Entries taken from a collection:
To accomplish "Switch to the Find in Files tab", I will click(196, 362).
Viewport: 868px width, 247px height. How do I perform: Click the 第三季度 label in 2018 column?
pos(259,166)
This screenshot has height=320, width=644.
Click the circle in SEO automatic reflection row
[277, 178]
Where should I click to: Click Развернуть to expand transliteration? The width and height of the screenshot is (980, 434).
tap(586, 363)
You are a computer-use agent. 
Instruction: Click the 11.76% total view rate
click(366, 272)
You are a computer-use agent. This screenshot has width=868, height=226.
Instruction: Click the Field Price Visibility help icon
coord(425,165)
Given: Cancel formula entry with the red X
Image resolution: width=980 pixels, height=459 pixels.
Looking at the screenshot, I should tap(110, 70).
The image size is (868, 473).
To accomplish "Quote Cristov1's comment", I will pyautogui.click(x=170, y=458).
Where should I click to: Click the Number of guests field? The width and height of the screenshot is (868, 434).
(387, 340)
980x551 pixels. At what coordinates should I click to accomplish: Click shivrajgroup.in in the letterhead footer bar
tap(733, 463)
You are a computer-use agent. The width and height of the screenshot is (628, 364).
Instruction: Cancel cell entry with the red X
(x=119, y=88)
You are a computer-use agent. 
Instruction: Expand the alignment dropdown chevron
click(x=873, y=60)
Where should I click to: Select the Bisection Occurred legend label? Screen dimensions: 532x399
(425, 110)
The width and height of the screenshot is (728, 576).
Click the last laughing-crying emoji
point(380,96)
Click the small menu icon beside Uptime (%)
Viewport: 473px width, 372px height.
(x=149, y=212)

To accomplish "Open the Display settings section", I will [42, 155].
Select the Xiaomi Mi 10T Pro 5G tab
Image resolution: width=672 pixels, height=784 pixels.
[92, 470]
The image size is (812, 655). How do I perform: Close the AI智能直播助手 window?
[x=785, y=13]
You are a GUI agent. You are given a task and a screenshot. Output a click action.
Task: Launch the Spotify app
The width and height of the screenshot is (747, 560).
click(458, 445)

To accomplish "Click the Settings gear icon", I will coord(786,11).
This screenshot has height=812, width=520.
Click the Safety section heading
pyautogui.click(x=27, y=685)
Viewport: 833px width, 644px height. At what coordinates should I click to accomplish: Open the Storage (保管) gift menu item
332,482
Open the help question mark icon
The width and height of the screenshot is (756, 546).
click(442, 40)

Task statement: An answer is complete only when it holds every line above containing the string "This".

Task result:
This screenshot has height=320, width=644.
You are a computer-use agent. This screenshot has width=868, height=226.
This screenshot has height=812, width=520.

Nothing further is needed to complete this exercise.